If the evolution were so effective, why we still suffered from diabetes, hypertension, high cholesterol, which are related to leading causes of death in US, such as heart disease, stroke and cerebrovascular diseases? It turned out these chronic sicknesses are not bugs, they’re features.
Lesser of two evils
The authors argued these diseases helped the sickest to survive the life-or-deathl situation on the cost of long-term health, — the lesser of two evils.
Your genes are the evolutionary legacy of every organism t/hat came before you, beginning with your parents and winding all the way back to the very beginning. Somewhere in your genetic code is the tale of every plague, every predator, every parasite, and every planetary upheaval your ancestors managed to survive.
The type I diabetes is an autoimmune disease that the immune system mistakenly attacks pancreas cells where insulin is generated. They are much more commonly identified in the Northern European descents, and the rate dropped as we head south. The hypothesis is the swings of temperature may take decades for the early settlers The genetic defects then had an edge: the high glucose of blood lowers the freezing point to protect internal organs. The brown fat can burn the blood sugar to heat without help of insulin. This will increase the odds for them to survive the cold weather.

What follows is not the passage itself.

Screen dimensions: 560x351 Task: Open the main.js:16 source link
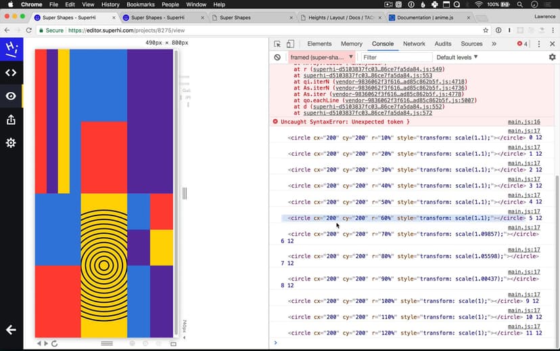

The high cholesterol was a solution during the early human migration. The sunlight, more concretely UVB, converts the cholesterol to Vitamin D, and also destroy the folic acid. The homo sapiens grew dark skin to block UVB absorption, and a gene named ApoE4 to crack up cholesterol in the blood to maximize the sunlight usage. Thus we had two knobs to strike the balance. When our ancestors migrated to the north with less sunlight, they evolved with light skin. They had to further boost the cholesterol in high latitude areas such as Northern Europe for the limited sun light.
The high blood pressure, or hypertension is linked to the salt consumption, and how body retain the salt level to regulate the fluid balance. For most inland tribes, salt was a highly-valued trade item or considered as currency. Just fyi, it was regulated by the the imperial China since 221 BC. The capability of retaining relative high salt level is really beneficial, until recently salt becomes a commodity. The hypertension among Africa American, twice as common, was possible due to the unnatural selection of cross-Atlantic slave trade.

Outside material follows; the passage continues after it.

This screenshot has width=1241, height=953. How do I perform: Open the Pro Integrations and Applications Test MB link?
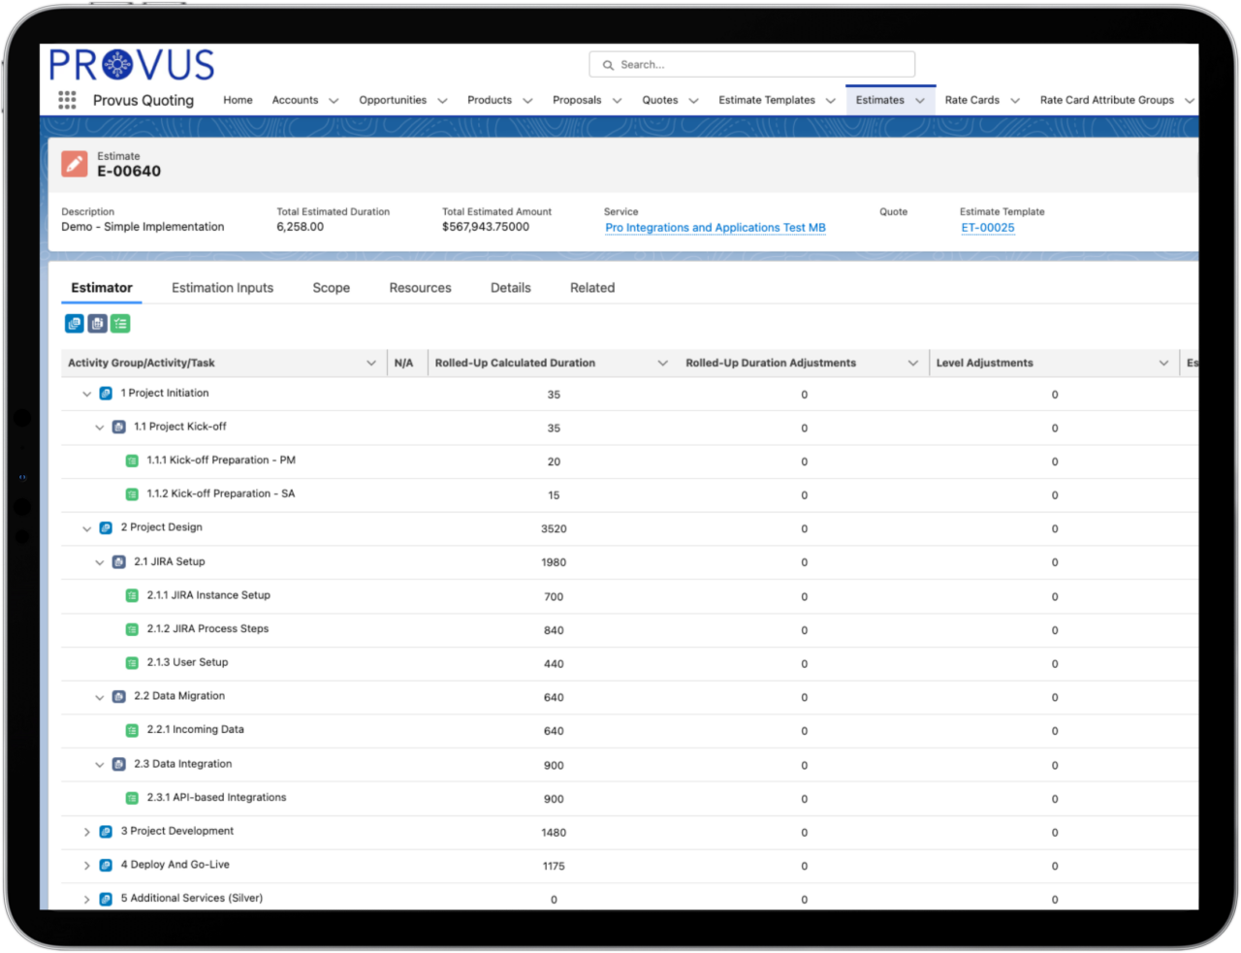point(715,227)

Virus, parasites and plague
Hemochromatosis is a common disorder in Western Europe descents in which too much iron is built up in the body. Excess iron can poison organs, lead to liver failure and cancer. The bloodletting therapy popular in the Middle Age did make some sense here. Iron plays an important role for viruses to efficiently replicate within living host cells. Inside hemochromatosis patients’ body, the iron is distributed unevenly, — the white blood cell, macrophage has much less iron than normal. The infectious agents can no longer use it as iron source for reproduction, which suppresses the infection. This poison pill would helped our ancestors to survive the black death.
Parasite is another threating vector, the malaria kills 584,000 people in 2012 alone1. The G6PD deficiency, a genetic disorder which occurs particularly among individuals of Mediterranean background, can cause premature destruction of red blood cells and severe anemia when consuming fava beans. It also disrupts parasite’s life cycle and fends off the malaria.
It is also noting that an adult human contains ten times as many, 1000 different types foreign microbial cells. They live inside us, but not try to kill us because they rely a healthy human body to thrive. So if we made a healthy human body hospitaler than a sick human for the microbes, would this create evolutionary pressures to make them less harmful? Paul W. Ewald researched this topic from evolution biology perspective, trying to solve the arm race of antibiotics.
Pool of genes
In the second half of this book, the authors explored some cutting edge research on genes.
- Less than 3% of human’s DNS contains instruction to build cells.
- Half of the non-coding DNA is made up of jumping genes, aka Transposable elements (TEs) that move from one location on the genome to another. They are essential for the mutations.
- One third of our DNA might come viruses, 8% of human genome is composed of retroviruses and related items.
In million years, the human being have given the microbes the ride of life and borrow some code from their genetic library.
The genes can precisely replicate, to some extend. Leonard Hayflick discovered that cells only divide a fixed number, called Hayflick limit. The aging is again a feature, a biological version of planned obsolescence to avoid cancer.